Directions
Transcribe everything in the Parkin study summary from "PMC · DOI: 10.1016/j.jbc.2025.110208" down to "into Parkinson's disease.", reproducing the wording precisely.

*** Provided passage ***

# Parkin mediates the mitochondrial dysfunction through mRpL18

**Authors:** Xiuxiu Ti, Hui Zuo, Guochun Zhao, Yuwei Li, Minghui Du, Liwen Xu, Shengnan Li, Zhaoliang Shan, Yuxue Gao, Guangming Gan, Yan Wang, Qing Zhang

PMC · DOI: 10.1016/j.jbc.2025.110208 · The Journal of Biological Chemistry · 2025-05-08

## TL;DR

This study reveals a new mechanism by which parkin regulates mitochondrial function, offering new insights into Parkinson's disease.

## Contribution

The study identifies mRpL18 as a novel mediator of mitochondrial dysfunction caused by impaired Parkin.

## Key findings

- Impaired Parkin increases mRpL18 levels, leading to mitochondrial hyperfusion.
- mRpL18 accumulation inhibits Drp1/Fis1-mediated mitochondrial fission.
- Knockdown of mRpL18 rescues Parkin defect-triggered mitochondrial dysfunction in Drosophila.

*** End of Provided passage ***
*** Information given ***

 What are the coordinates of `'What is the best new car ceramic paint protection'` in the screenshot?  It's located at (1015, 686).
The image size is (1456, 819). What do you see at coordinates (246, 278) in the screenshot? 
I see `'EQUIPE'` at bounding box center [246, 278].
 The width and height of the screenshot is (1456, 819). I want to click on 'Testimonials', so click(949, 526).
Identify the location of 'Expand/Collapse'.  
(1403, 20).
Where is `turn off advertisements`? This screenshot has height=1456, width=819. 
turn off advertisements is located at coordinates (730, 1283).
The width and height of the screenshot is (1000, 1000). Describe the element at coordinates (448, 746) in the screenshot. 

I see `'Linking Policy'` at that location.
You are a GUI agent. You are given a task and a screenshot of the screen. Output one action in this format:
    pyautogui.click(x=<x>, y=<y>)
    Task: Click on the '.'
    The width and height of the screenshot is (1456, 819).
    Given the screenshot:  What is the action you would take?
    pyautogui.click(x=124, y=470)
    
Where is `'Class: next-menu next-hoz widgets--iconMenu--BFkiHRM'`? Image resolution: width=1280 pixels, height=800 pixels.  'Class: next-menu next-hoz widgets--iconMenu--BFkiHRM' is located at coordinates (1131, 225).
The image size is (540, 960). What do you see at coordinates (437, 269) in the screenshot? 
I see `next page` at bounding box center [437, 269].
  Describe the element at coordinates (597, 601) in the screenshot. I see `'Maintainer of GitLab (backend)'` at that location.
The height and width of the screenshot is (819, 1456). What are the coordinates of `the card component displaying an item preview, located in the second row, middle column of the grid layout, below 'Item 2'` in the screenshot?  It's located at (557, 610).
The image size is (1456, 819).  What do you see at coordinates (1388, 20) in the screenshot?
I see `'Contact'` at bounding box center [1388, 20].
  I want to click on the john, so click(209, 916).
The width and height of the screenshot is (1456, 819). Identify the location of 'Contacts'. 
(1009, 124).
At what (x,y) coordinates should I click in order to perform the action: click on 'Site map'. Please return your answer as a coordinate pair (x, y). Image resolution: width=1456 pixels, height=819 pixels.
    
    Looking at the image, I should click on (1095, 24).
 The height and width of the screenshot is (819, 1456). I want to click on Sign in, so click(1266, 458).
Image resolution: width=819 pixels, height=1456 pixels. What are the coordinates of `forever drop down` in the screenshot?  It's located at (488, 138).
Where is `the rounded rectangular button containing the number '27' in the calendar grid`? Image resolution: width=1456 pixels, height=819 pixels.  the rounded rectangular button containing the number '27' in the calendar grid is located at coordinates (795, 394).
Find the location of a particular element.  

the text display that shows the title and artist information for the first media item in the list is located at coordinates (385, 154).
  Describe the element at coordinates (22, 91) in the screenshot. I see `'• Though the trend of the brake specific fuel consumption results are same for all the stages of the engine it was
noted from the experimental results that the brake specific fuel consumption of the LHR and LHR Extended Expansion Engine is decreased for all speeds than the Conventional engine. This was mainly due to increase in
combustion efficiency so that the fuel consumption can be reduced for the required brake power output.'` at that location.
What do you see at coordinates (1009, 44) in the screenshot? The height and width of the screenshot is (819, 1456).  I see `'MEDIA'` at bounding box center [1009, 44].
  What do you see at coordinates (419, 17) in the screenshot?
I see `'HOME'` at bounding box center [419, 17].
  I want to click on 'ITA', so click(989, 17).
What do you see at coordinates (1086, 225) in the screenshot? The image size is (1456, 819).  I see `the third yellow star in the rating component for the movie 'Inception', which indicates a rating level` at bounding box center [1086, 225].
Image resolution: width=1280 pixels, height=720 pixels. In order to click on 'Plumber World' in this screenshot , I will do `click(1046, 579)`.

*** End of Information given ***

Response to the task
PMC · DOI: 10.1016/j.jbc.2025.110208 · The Journal of Biological Chemistry · 2025-05-08

## TL;DR

This study reveals a new mechanism by which parkin regulates mitochondrial function, offering new insights into Parkinson's disease.